-- START OF Selected excerpt --

Critics say Education Savings Accounts proposed in Pa. are just vouchers by another name

Submitted On: Wednesday, August 9, 2017

Analyst: Hower, Aileen

Excerpted from Elizabeth Behrman, Pittsburgh Post-Gazette

School vouchers have failed multiple times to get enough support in Pennsylvania, but some GOP legislators are hoping a new school choice program may be the next accompaniment to charter schools and scholarship tax credits: Education Savings Accounts.  

Sen. John DiSanto, R-Dauphin County, announced Tuesday that he intends to introduce legislation in September to create a program that will allow students in Pennsylvania’s struggling school districts to use state money for private school tuition, tutoring services, and other pre-approved education expenses.  

Under his proposal, parents who choose not to send their child to their neighborhood public school would receive the equivalent of what the state spends per pupil, which would be deducted from their home school district’s subsidy. That money would be set aside in an account with the Department of the Treasury and transferred to families to be spent for “legitimate educational services” like private school tuition, special education services or community college courses. What isn’t spent could be rolled over year-to-year or used to help pay for post-secondary education. 

Students who attend public schools and live within the 15 percent of Pennsylvania’s lowest-performing districts would be eligible, according to his proposal. 

An ESA program is different from school vouchers in that the money families receive can be used for more than just private school tuition, he said.

-- END OF Selected excerpt --

**Problem set**:
A. Answer these questions from the article on Education Savings Accounts:
(i) In what month does Sen. John DiSanto intend to introduce his legislation?
(ii) Students in what share of Pennsylvania's lowest-performing districts would be eligible?
(iii) Where would the money be set aside before being transferred to families?
B. Output, word for word, everything in the article on Education Savings Accounts from "School vouchers have" down to "pre-approved education expenses.".
C. Summarize the article on Education Savings Accounts in two sentences.
The listing is separate material and has no connection to the article on Education Savings Accounts.

-- START OF Given information --

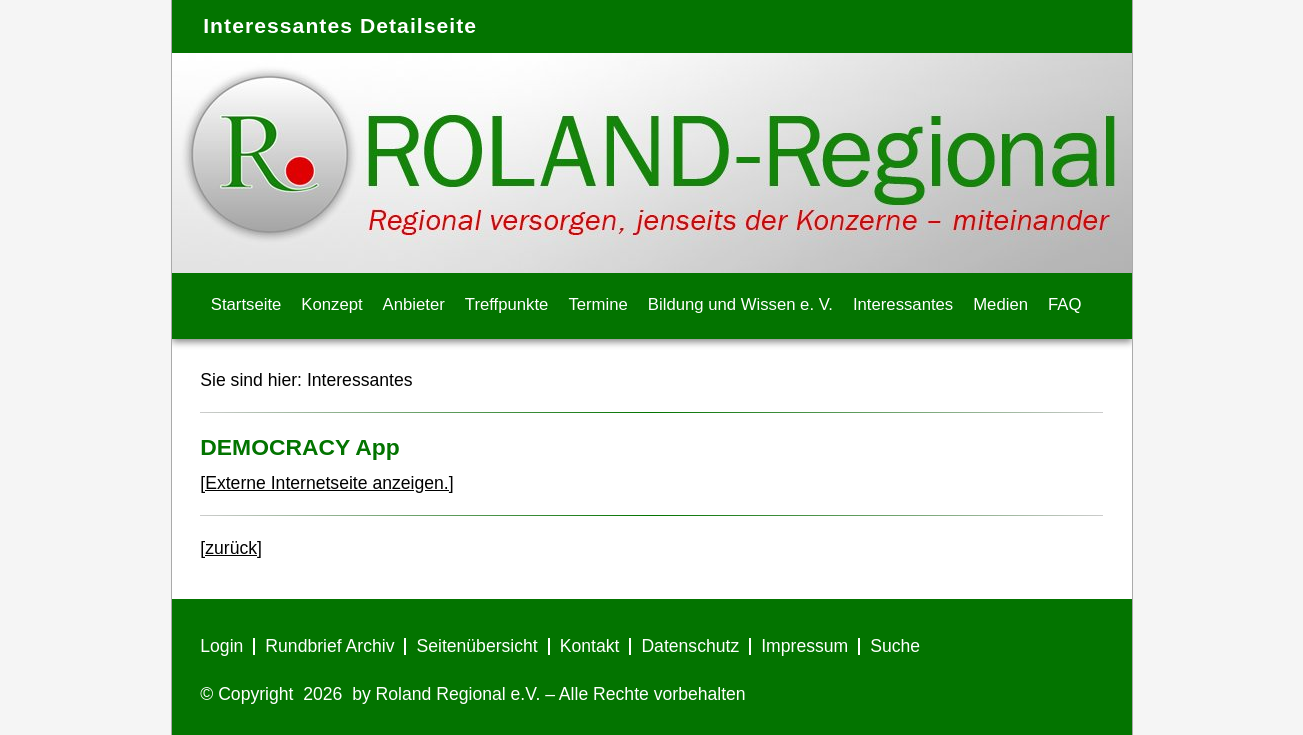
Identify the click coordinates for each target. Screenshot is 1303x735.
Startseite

-- END OF Given information --

**Task responses**:
A.
(i) September
(ii) 15 percent
(iii) In an account with the Department of the Treasury

B.
School vouchers have failed multiple times to get enough support in Pennsylvania, but some GOP legislators are hoping a new school choice program may be the next accompaniment to charter schools and scholarship tax credits: Education Savings Accounts.  

Sen. John DiSanto, R-Dauphin County, announced Tuesday that he intends to introduce legislation in September to create a program that will allow students in Pennsylvania’s struggling school districts to use state money for private school tuition, tutoring services, and other pre-approved education expenses.

C. Sen. John DiSanto plans to introduce legislation in September creating Education Savings Accounts, which would let students at public schools in the lowest-performing 15 percent of Pennsylvania's districts use state money for private school tuition, tutoring, and other approved education expenses. Families would receive the equivalent of the state's per-pupil spending, deducted from their home district's subsidy and held in a Department of the Treasury account, and unspent funds could roll over or go toward post-secondary education.